OUR OWN STRENGTH DEPENDS UPON THE STRENGTH OF OTHERS

Joseph Jordan-Berenis
December 2017

We often like to think that as a people we are as strong as those who have the most among us, but a society is like a chain; it is only as strong as its weakest link. It turns out we are only as strong as those among us who have the least.

The Reverend Martin Luther King, Jr. said it much more eloquently than I ever could. In his last sermon at the National Cathedral, on the Sunday before he was assassinated, he said, “I cannot be what I ought to be unless you are what you ought to be.”

Maybe it was pure coincidence, but that same night President Lyndon Johnson announced to the nation that he would not run for re-election.

For the past three years we have been focused on developing comprehensive and collaborative resources that will best serve the needs of our guests. ICS now has 16 partner providers in the Day Services Program, is open during the summer months for women and children, and serving more people than ever before in our seasonal night shelter.

Throughout its history the strength of ICS has been its volunteer corps, without which none of what we do could get done. Volunteers have always been our most valuable resource. It seems the more we succeed the more we need to do. The work we all do, each in our own way, for the people we serve every day of the year is the “no frills” version of what the holiday season is truly all about; to serve those who have the least among us. Jesse Jackson once said at a Sunday service that no one is getting into heaven without a permission slip from the poor.

The other day one of our guests, a woman in her mid-fifties, said to me, “I’ve been in different shelters for two years, since I was raped, and this is the first shelter to help me heal. Everyone here is so kind. This is a healing place.”

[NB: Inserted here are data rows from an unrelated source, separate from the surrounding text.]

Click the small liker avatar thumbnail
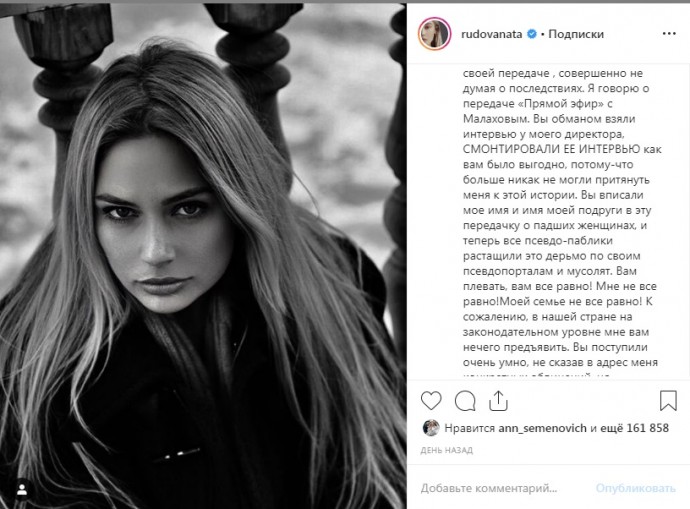Screen dimensions: 690x509 pyautogui.click(x=431, y=428)
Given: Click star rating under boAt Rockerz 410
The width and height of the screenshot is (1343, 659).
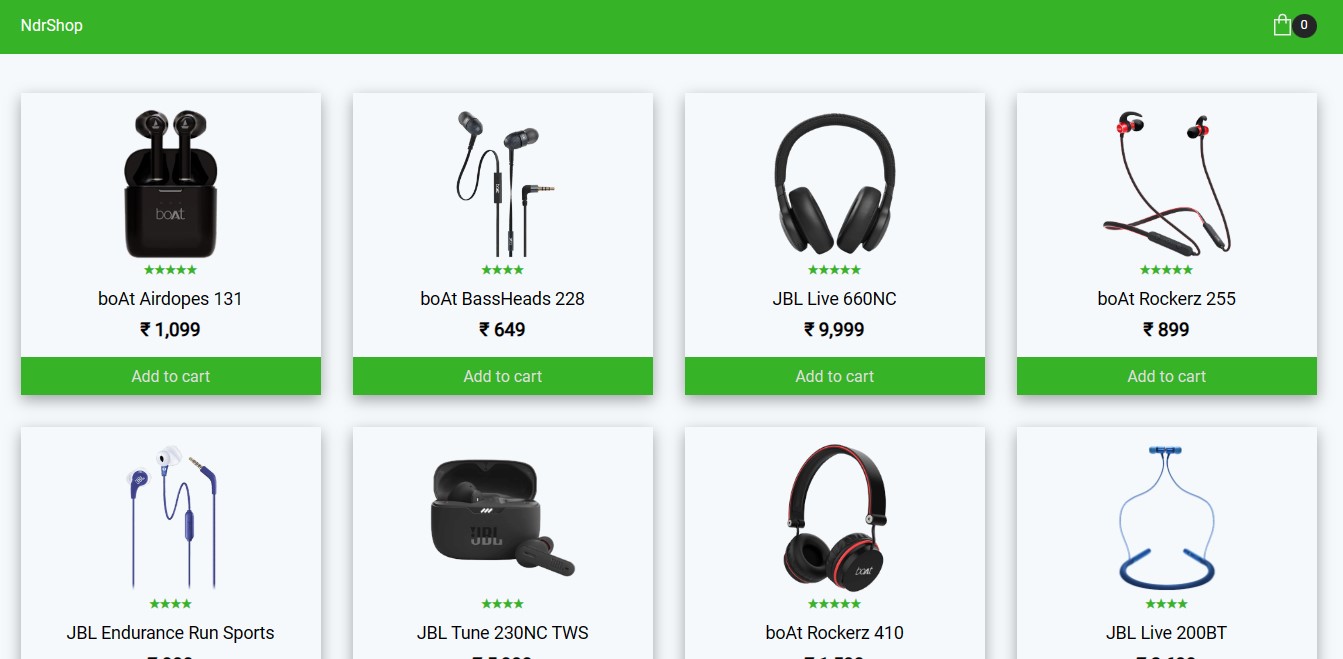Looking at the screenshot, I should pyautogui.click(x=835, y=604).
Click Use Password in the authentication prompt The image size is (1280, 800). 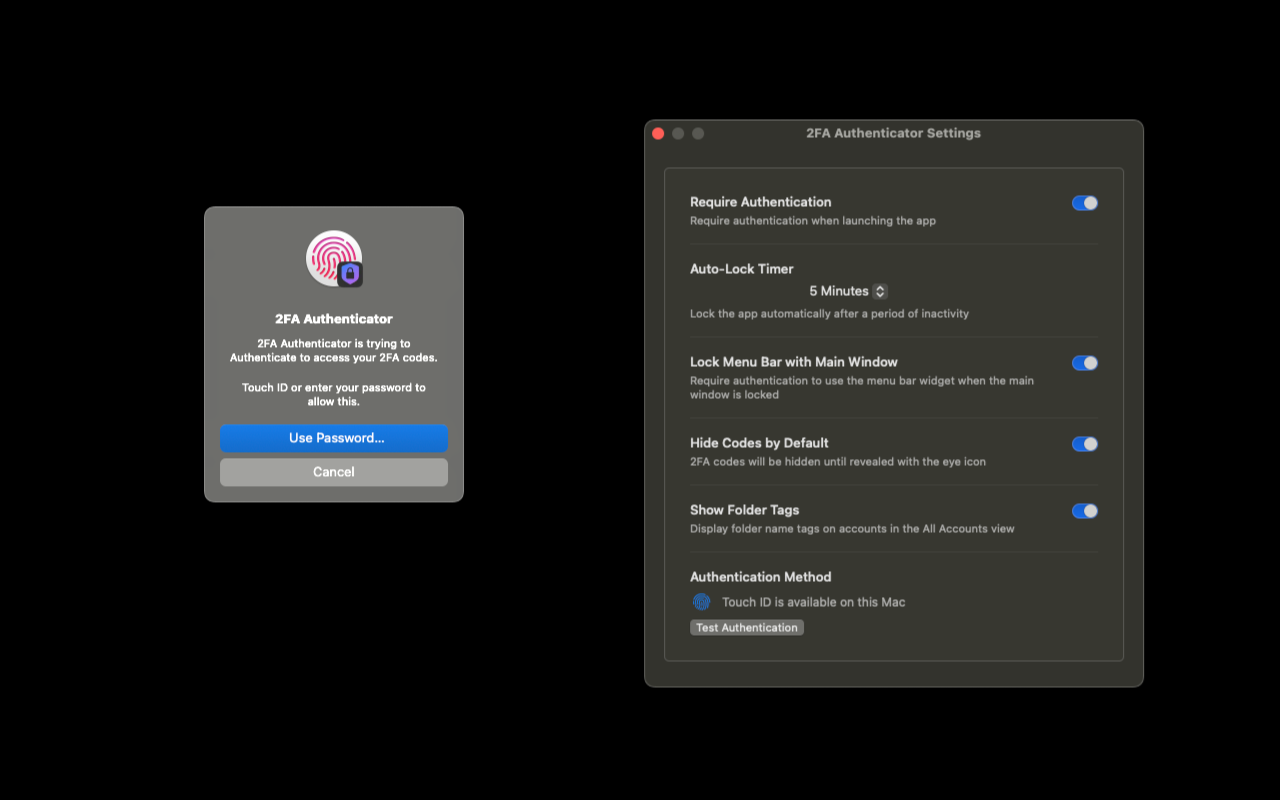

Our guests arrive at our door in the midst of a long and difficult journey and the issues they struggle with are often the result of trauma gone untreated. Being a human being, for us and our guests, is often messy and unpredictable. Sometimes, in the midst of the daily grind, when we have lost sight of the vision; in that moment when we might question whether the work is worth it, that is the opportune moment, particularly during the holiday season, to take the time to remind ourselves that when we lift someone up, we all rise and that when we help someone heal, we all heal.